I want to solve a wave equation for the wave $\psi(x,t)$. One boundary is moving, therefore I impose the velocity
$$v(x=0)=v_a\cos(\omega t)$$
the other boundary is fixed, but reflecting. If the reflection is total the proper boundary condition is
$$ \frac{\partial \psi}{\partial x}\bigg|_{x=L}=0 $$
Which is the right boundary condition if the reflection is partial? Therefore, my boundary has a reflection coefficient $R$ and an absorbing coefficient $A$ (no transmission), so that $R+A=1$.
Consider a boundary condition of the form $$ \alpha \psi + \beta \frac{\partial \psi}{\partial x} + \gamma \frac{\partial \psi}{\partial t} =0 $$ on the boundary, where $\alpha$, $\beta$, and $\gamma$ are real coefficients. Standard Dirichlet boundary conditions correspond to $\beta = \gamma = 0, \alpha \neq 0$, while Neumann boundary conditions correspond to $\alpha = \gamma = 0, \beta \neq 0$.

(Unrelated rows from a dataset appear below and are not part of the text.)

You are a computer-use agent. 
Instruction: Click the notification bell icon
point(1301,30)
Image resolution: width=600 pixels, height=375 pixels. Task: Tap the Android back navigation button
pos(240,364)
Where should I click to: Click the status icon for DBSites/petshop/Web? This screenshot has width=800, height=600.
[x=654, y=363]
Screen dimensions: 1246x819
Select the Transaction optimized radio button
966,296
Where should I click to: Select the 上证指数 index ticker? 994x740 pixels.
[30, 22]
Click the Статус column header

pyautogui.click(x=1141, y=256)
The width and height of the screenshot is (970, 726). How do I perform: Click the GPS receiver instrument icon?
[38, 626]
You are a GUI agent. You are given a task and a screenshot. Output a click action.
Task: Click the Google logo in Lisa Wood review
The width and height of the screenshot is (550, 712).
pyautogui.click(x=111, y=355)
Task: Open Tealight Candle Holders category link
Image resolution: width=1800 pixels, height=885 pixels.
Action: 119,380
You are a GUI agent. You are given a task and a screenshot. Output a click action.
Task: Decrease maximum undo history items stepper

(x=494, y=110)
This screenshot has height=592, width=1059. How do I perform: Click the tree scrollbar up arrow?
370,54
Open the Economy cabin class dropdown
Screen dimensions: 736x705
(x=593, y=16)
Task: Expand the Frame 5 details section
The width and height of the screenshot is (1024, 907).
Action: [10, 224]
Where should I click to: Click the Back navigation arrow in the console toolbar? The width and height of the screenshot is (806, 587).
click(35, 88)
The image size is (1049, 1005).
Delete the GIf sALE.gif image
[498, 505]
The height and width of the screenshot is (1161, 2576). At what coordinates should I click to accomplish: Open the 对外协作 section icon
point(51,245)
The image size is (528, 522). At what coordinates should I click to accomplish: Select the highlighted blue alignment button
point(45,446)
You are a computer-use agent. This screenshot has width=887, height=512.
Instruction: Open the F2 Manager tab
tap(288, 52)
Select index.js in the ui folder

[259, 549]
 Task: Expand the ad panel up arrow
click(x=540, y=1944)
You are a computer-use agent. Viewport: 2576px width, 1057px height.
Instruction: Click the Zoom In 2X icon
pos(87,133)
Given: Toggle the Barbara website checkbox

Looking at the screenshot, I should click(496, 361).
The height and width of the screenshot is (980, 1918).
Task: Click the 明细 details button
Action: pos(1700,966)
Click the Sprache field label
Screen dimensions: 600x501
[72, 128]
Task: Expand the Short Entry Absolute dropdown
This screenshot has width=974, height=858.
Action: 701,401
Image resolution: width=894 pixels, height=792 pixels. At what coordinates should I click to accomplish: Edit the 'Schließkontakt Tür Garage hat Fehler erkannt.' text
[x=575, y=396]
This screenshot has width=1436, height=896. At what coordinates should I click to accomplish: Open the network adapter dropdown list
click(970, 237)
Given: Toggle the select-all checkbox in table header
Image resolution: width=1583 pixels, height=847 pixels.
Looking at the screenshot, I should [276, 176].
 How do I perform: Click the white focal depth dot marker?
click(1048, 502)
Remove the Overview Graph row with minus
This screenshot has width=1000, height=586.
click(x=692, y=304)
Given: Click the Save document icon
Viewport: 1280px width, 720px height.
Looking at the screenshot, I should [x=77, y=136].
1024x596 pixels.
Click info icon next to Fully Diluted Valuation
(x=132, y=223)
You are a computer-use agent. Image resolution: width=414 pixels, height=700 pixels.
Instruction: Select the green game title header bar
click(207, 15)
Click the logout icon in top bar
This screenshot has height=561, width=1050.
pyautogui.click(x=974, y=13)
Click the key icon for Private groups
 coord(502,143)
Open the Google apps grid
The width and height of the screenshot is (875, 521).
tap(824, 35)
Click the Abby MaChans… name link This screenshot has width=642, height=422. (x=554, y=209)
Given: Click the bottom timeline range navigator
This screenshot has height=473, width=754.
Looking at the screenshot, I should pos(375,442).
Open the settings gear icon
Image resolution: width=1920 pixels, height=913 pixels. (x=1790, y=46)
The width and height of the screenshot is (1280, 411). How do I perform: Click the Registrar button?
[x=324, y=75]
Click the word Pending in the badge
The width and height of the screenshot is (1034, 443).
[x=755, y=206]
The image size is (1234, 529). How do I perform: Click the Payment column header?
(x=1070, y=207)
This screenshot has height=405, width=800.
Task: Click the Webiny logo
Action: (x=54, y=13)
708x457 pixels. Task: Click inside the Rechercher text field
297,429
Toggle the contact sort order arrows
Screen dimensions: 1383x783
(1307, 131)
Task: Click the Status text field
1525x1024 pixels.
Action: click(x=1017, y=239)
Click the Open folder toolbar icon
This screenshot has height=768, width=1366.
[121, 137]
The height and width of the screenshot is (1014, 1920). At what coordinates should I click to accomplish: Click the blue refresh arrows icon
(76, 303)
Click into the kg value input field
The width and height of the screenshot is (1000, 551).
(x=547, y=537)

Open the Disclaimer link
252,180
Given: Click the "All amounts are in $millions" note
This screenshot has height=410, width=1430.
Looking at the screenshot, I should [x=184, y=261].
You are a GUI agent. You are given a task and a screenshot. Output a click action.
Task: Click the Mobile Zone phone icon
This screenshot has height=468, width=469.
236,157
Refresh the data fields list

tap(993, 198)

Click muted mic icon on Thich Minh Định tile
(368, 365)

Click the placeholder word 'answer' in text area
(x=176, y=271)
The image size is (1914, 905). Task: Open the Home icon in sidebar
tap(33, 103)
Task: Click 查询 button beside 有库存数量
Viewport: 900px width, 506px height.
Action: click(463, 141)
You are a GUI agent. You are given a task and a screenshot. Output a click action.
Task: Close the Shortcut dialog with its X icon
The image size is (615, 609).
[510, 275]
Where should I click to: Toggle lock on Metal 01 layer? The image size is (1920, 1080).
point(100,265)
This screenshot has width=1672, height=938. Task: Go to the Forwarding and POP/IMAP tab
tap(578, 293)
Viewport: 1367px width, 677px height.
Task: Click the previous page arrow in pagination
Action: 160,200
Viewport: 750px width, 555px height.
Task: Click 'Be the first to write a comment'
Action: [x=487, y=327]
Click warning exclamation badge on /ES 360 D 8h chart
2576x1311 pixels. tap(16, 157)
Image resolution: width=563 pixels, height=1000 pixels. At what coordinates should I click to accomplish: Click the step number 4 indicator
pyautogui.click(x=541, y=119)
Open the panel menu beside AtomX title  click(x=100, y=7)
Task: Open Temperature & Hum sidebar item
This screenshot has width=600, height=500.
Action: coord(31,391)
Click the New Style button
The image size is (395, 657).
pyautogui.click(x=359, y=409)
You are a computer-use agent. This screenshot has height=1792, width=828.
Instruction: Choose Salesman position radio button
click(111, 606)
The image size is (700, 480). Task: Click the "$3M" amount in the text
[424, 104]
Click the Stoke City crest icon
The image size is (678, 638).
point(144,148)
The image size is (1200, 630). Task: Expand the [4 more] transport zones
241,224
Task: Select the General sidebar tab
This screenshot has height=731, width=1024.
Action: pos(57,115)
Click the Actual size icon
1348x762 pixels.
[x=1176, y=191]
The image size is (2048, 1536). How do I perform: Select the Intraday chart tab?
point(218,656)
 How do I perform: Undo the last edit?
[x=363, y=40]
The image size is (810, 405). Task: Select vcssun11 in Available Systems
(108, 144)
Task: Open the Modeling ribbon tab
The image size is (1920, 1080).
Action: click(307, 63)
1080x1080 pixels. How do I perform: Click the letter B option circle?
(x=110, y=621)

If we impose this condition at $x = 0$ for an incoming wave of the form $\psi(x,t) = e^{i(kx - \omega t)}$, then the wave solution for $\psi$ will be $$ \psi(x,t) = e^{i(kx - \omega t)} + A e^{i(-kx - \omega t)} $$ where $A$ is the (complex) amplitude of the reflected wave. Some algebra then reveals that we must have $$ A = \frac{i (k \beta - \omega \gamma) + \alpha}{i (k \beta + \omega \gamma) - \alpha}, $$ and so $$ R = |A|^2 = \frac{(k \beta - \omega \gamma)^2 + \alpha^2}{(k \beta + \omega \gamma)^2 + \alpha^2}. $$ By appropriate choices of $\alpha$, $\beta$, and $\gamma$, one can "tune" the reflection coefficient to be anywhere between 0 and 1.
A few notes on this expression:
This reflection coefficient will be frequency-dependent unless the medium is non-dispersive and $\alpha = 0$. In particular, if the reflection coefficient is frequency-dependent, this means that a pulse sent towards the wall will not be reflected with the same shape. If you want pulses to retain their shape on reflection, use $\alpha = 0$.
For a given value of $R$, the coefficients $\alpha$, $\beta$, and $\gamma$ are not uniquely determined. This is for two reasons. First, we can always divide or multiply all three coefficients by the same number to get the same boundary condition; you can always use this freedom to set one (non-zero) coefficient equal to 1 if you like. Second, the reflection coefficient alone doesn't tell you everything about the reflected wave; the reflected wave can also be phase-shifted.
If $\gamma = 0$, we have $R = 1$ identically. This makes some sense; in such a case, the equations have time-reversal symmetry, whereas absorption involves an inherent "arrow of time".